Return only what runs from the line containing "Task: Tap the" through the last line of the entries below, exactly, omitting pictures.
■ ■ ■ ■
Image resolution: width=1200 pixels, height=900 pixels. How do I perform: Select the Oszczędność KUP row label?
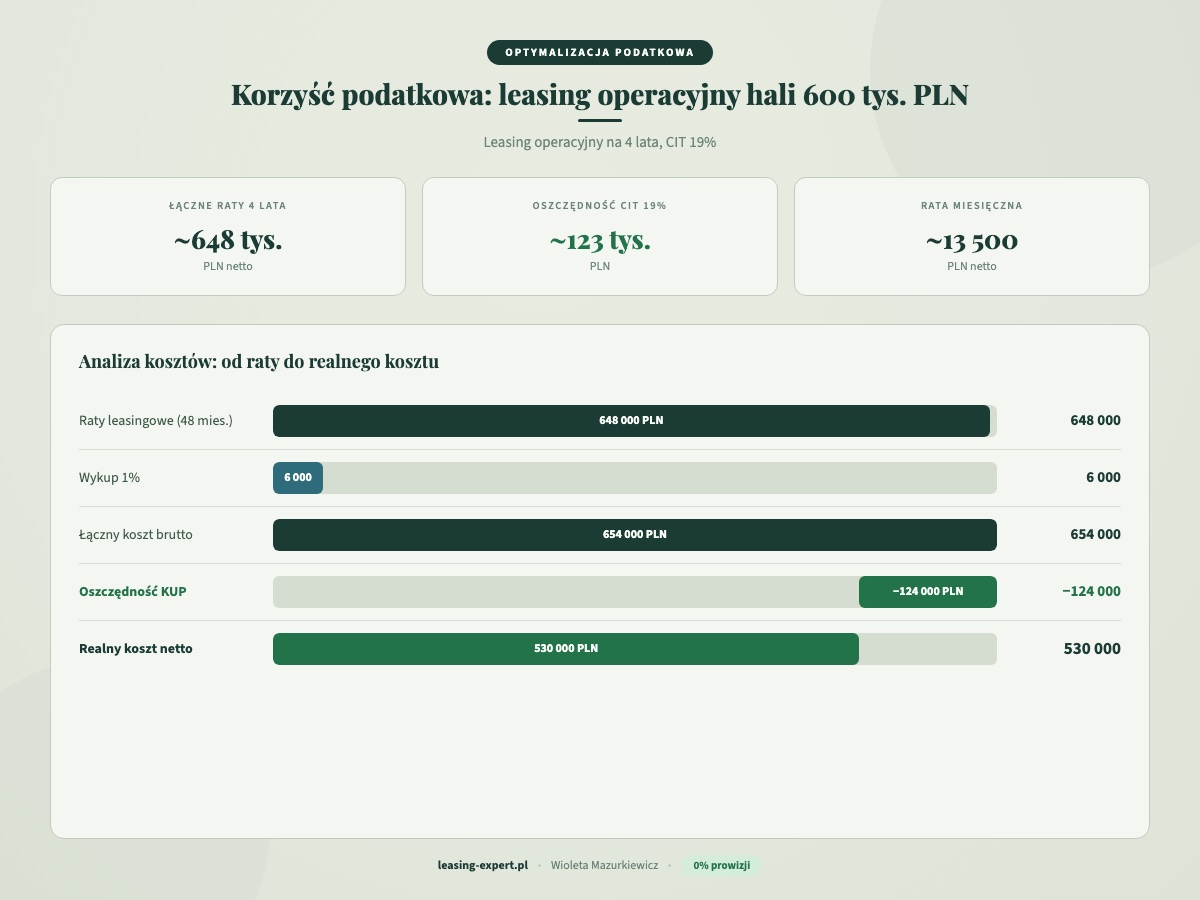133,591
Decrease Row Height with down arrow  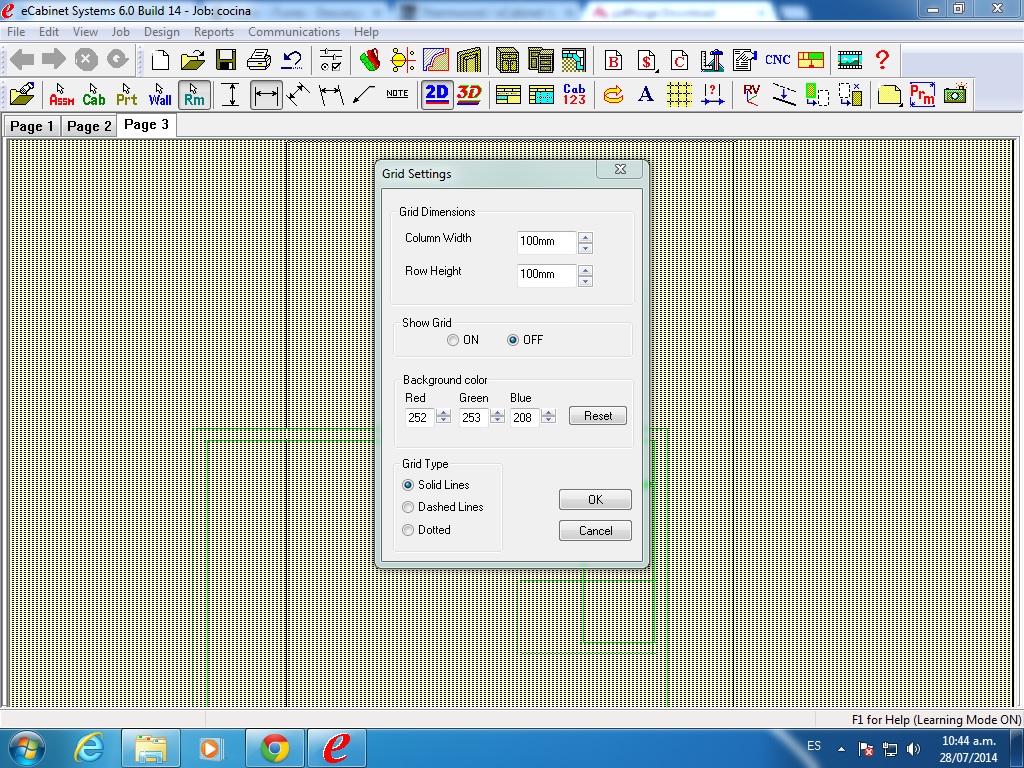pos(585,280)
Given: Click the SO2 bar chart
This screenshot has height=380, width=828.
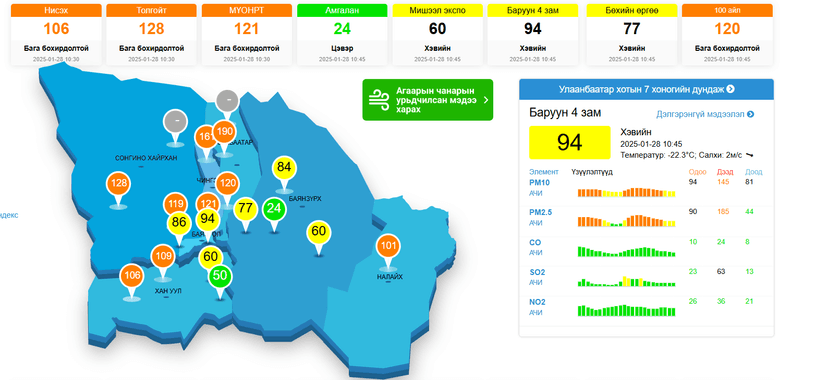Looking at the screenshot, I should (626, 281).
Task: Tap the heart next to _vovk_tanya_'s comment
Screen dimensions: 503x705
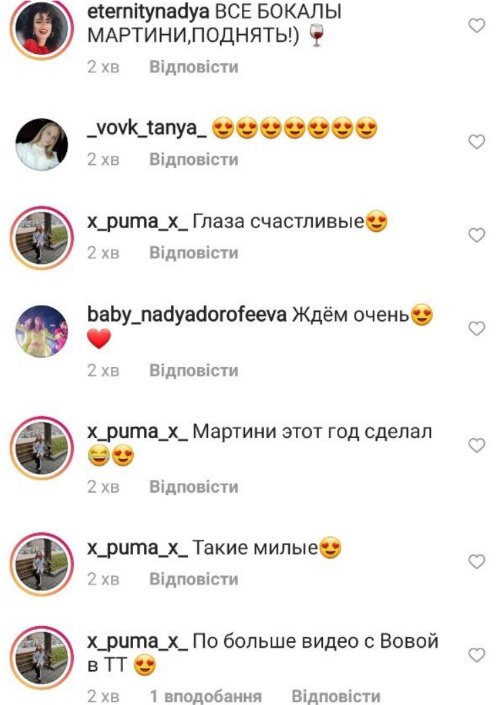Action: point(476,142)
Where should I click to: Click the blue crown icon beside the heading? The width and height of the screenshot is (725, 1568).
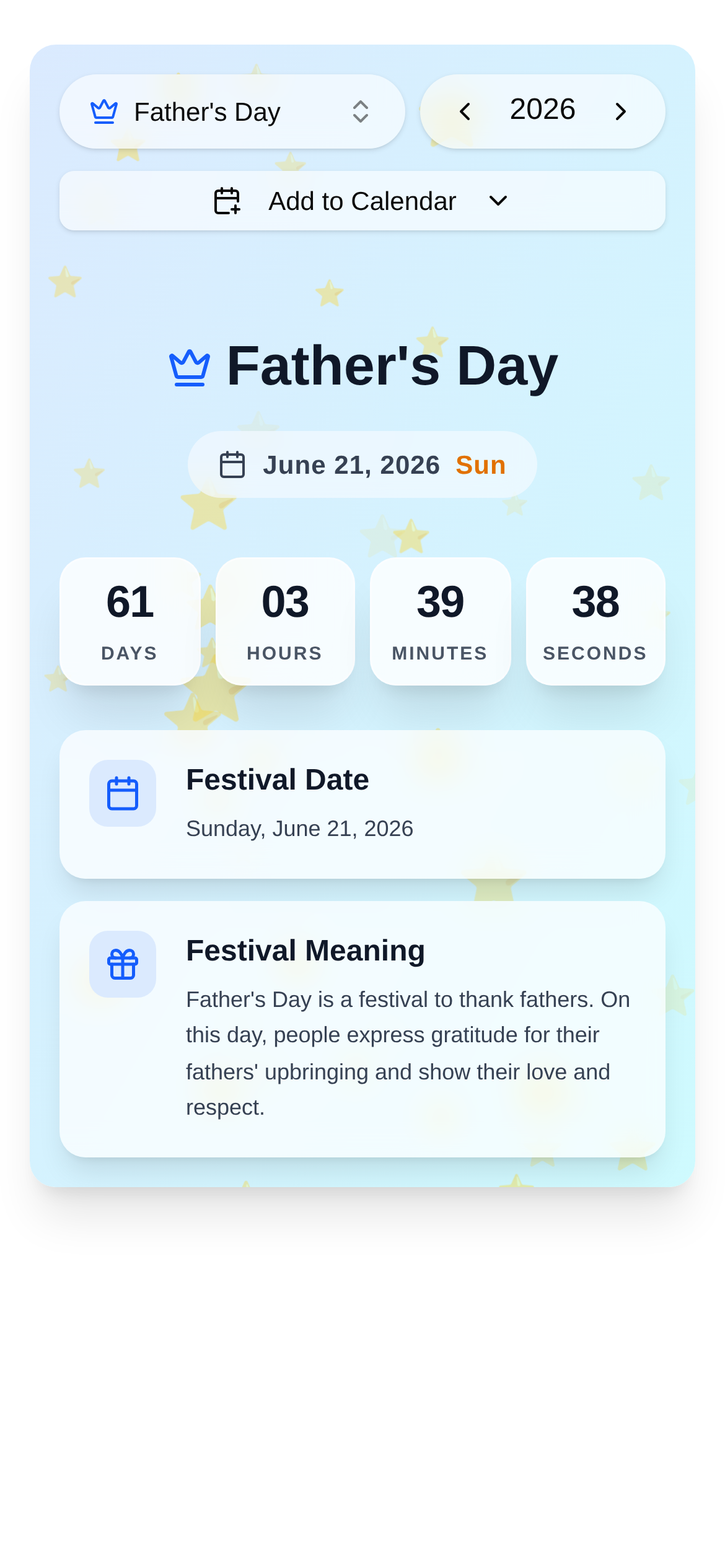pyautogui.click(x=190, y=367)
■ ■ ■ ■
Expected answer:
Task: Tap the heart next to _vovk_tanya_'s comment
Screen dimensions: 503x705
Action: point(476,142)
Where should I click to: Click the blue crown icon beside the heading? The width and height of the screenshot is (725, 1568).
pyautogui.click(x=190, y=367)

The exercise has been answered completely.